— start of Data provided —
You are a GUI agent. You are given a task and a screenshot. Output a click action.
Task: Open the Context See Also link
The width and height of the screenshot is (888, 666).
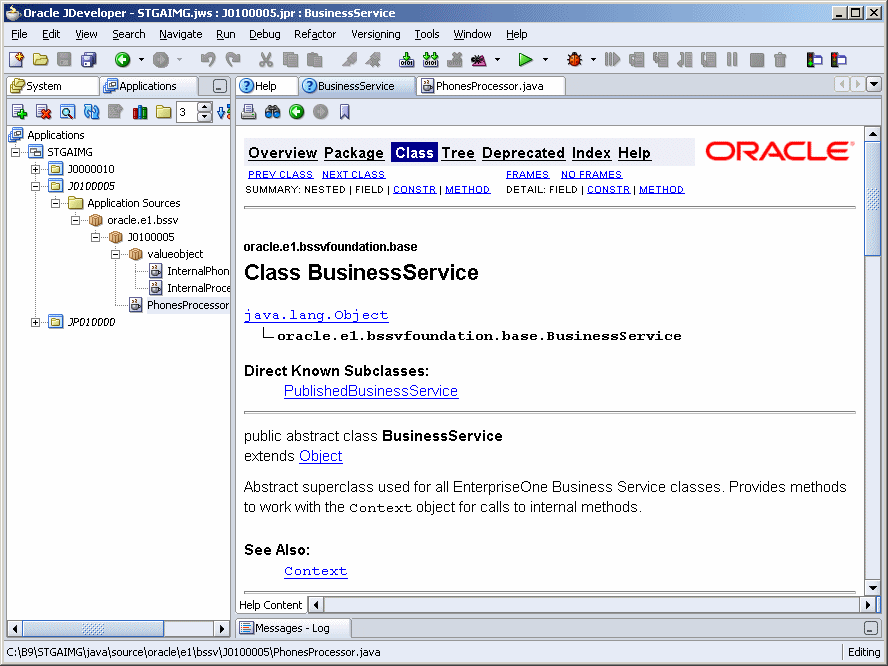pos(315,571)
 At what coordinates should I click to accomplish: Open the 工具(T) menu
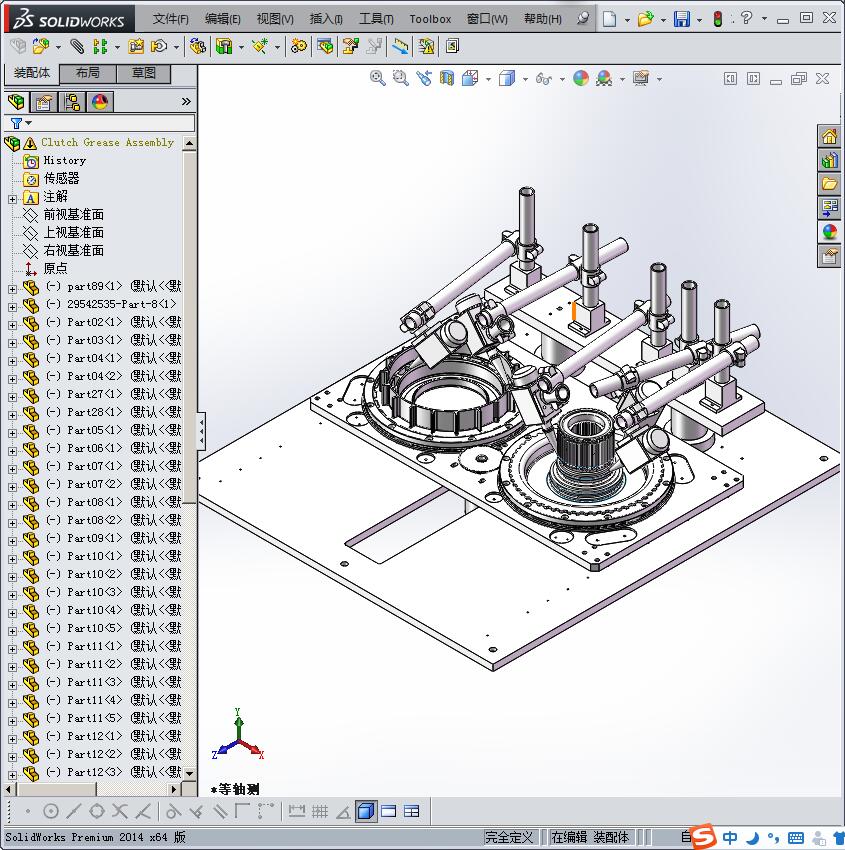coord(376,19)
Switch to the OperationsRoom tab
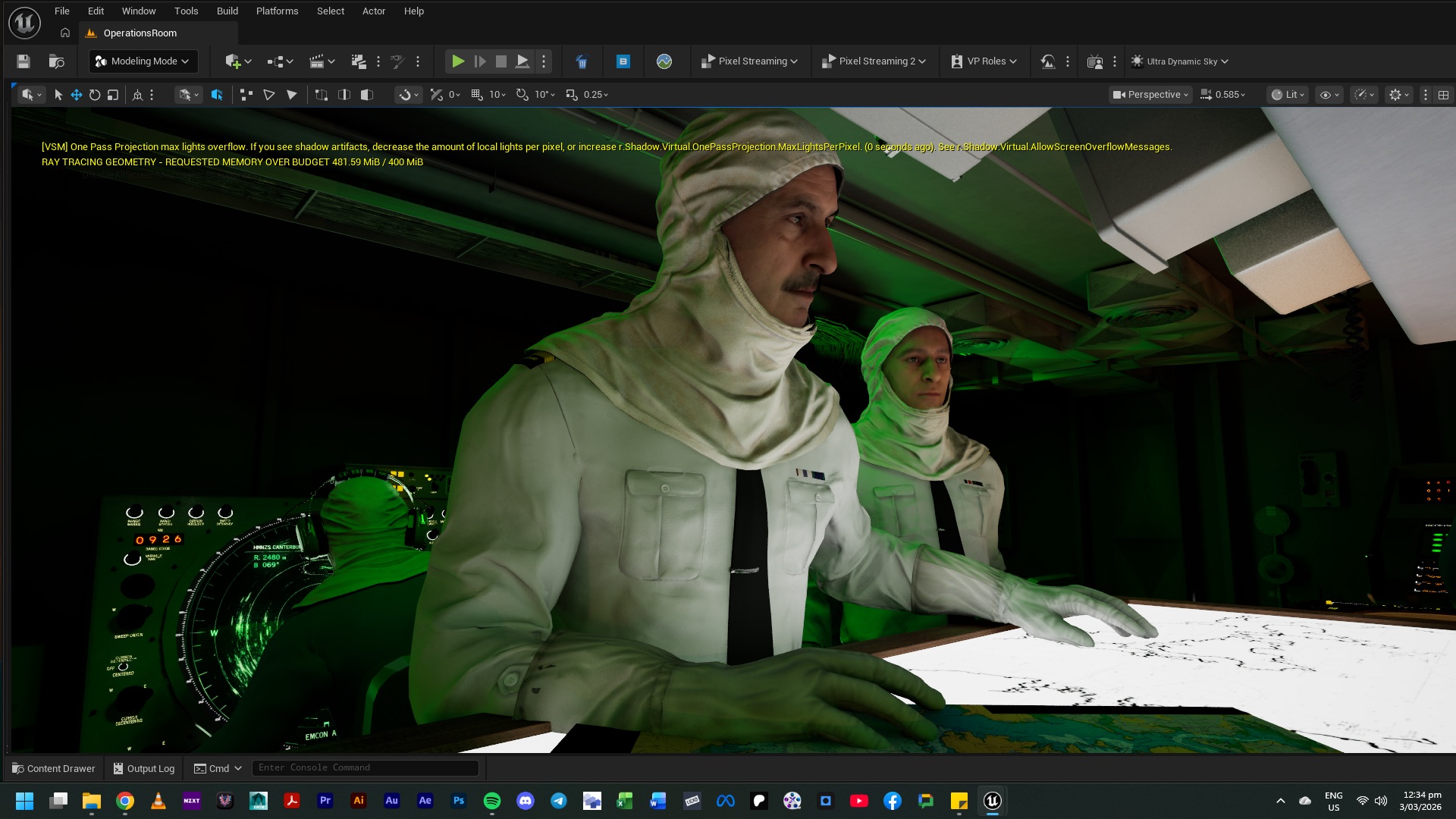Screen dimensions: 1456x819 tap(140, 33)
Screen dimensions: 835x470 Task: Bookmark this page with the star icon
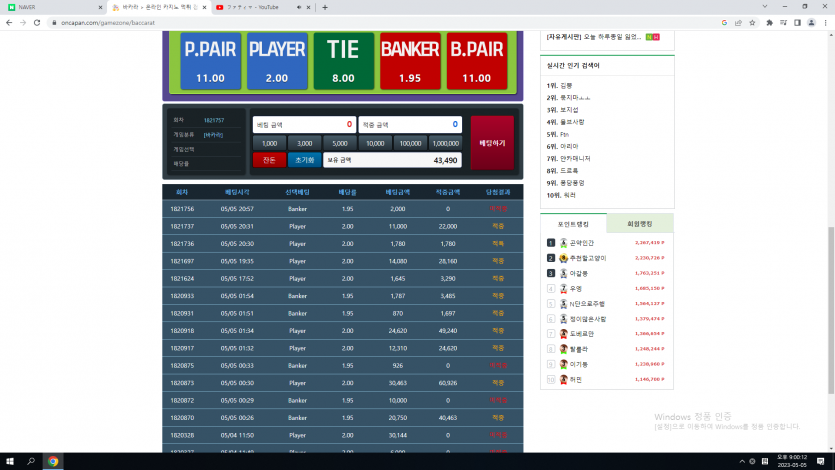click(x=752, y=23)
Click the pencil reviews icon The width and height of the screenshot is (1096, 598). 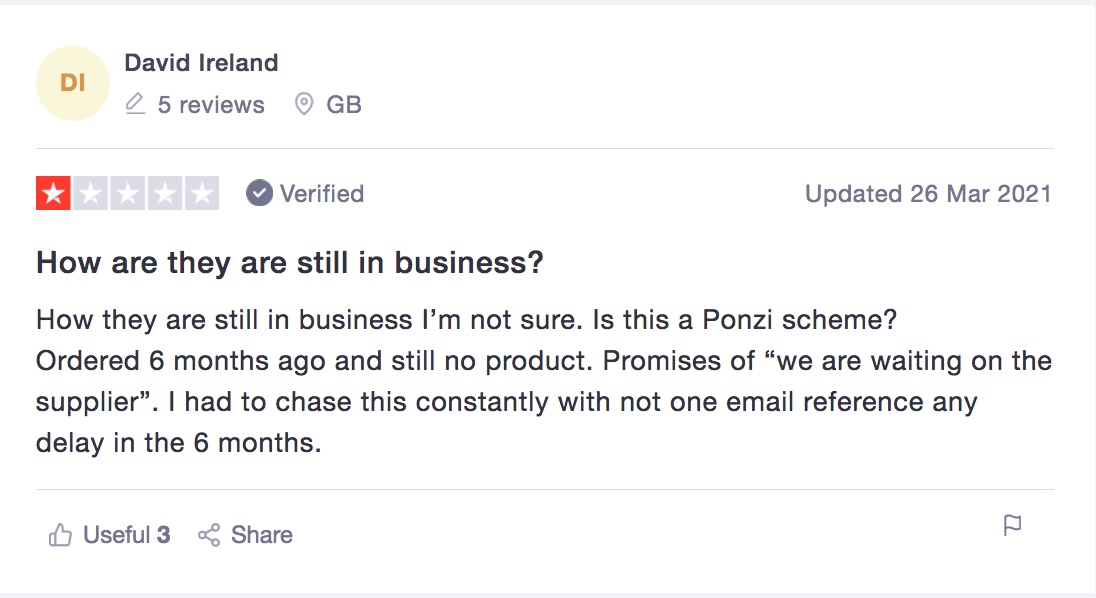point(135,104)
— end of Data provided —
:: Exercise requirements ::
Render the entries from their beginning through the line containing "Screen dimensions: 1456x819 tap(140, 33)" as a JSON list of strings, with one string per line and no blank lines. Leave out the pictures.

:: Task answer ::
[
  "You are a GUI agent. You are given a task and a screenshot. Output a click action.",
  "Task: Open the Context See Also link",
  "The width and height of the screenshot is (888, 666).",
  "pos(315,571)",
  " At what coordinates should I click to accomplish: Open the 工具(T) menu",
  "coord(376,19)",
  "Switch to the OperationsRoom tab",
  "Screen dimensions: 1456x819 tap(140, 33)"
]